The organ in question played its first notes in May 1935, and remained, until the cinemas closure, as one of three of the only orginal Comptons playing in its intended location. In May 2023, the final notes rang out as Michael Woolridge played a farewell concert for the grand instrument. What will become of the organ now is unclear, but it sure had a good run.
‘The Odeon was the place where I discovered my love of cinema, during the blockbuster era of the 80s, when films could still offer more scale and spectacle than television ever could.’ Like Connelly, he also experienced queuing in excitement for a new cinema release.
‘In 1980, when ‘The Empire Strikes Back’ was released, I queued on the pavement, around the block, with my Mum, passing the hours of waiting by trying to imagine what secrets the square tower, rising from the top of the Odeon’s striking cream exterior might contain.’
‘There are many, many similar memories of fond times spent at the Odeon; today whenever I smell pick & mix or hear Acker Bilk’s ‘Stranger on the Shore’, which always seemed to playing on a loop in the Odeon’s lobby, I’m instantly transported back to those spacious interiors, where you could pace the vast blue carpets, buzzing with excitement at the possibility of discovering another cinematic gem.’
It’s this all encompassing, immersive aspect of the cinema that appeals to so many, from all different ages. As Oldroyd grew up, he explains that he started taking his kids to that same cinema that expanded his own imagination as a child, ‘I think perhaps it is that continuation of tradition that made the Odeon so special. It was a place that was passed on from one generation to the next over many decades.’
Despite new cinemas being opened nearby, this cinema ‘clung on’ for a while. ‘I’m certain there are many people in Weston who share my love of this place, who grew up watching films there and for who, the soulless, corporate interior of the nation’s multiplexes, will never match the charm and romanticism of the Odeon.’

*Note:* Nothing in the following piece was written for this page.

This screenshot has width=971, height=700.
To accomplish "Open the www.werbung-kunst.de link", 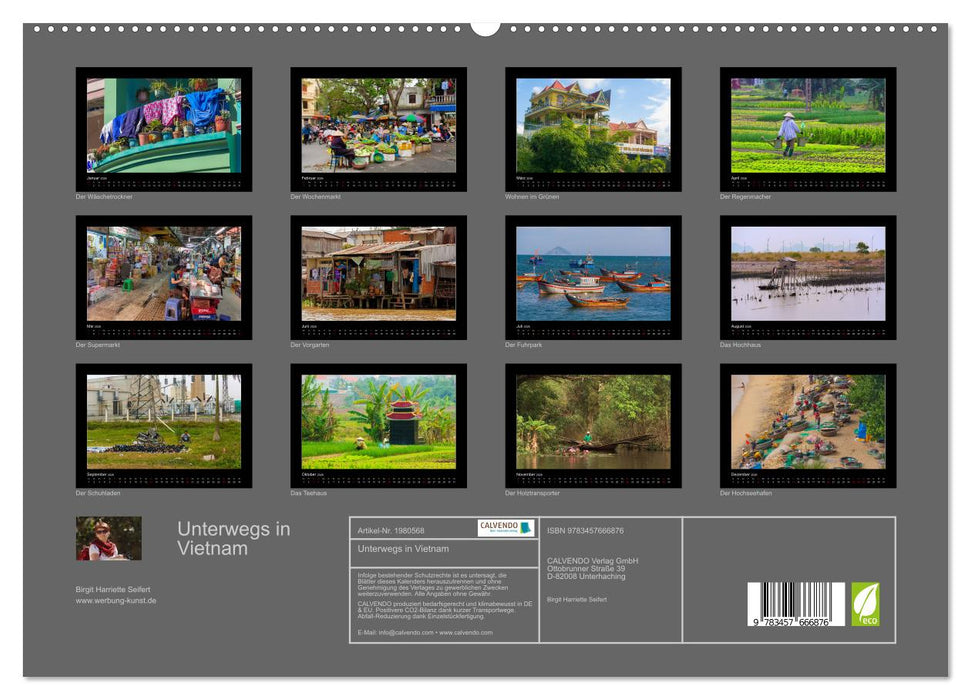I will [118, 601].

‘I wasn’t surprised by the news of the Odeon’s imminent closure; after the economic hardships of the Covid pandemic, it felt inevitable, but I was surprised by just how sad it made me feel. I went for one last visit on its final weekend, as if to say goodbye to an old friend. It was 45 years on from when I originally set-foot in Screen 1 and experienced the magic of cinema for the very first time.’
Both Connelly and Oldroyd now have careers in the film industry, and there’s no doubt that these cinemas and others along the way would have contributed to this path. Cinemas have undoubtedly been a huge part of many others’ lives too, and we hope that no more have to close down too soon.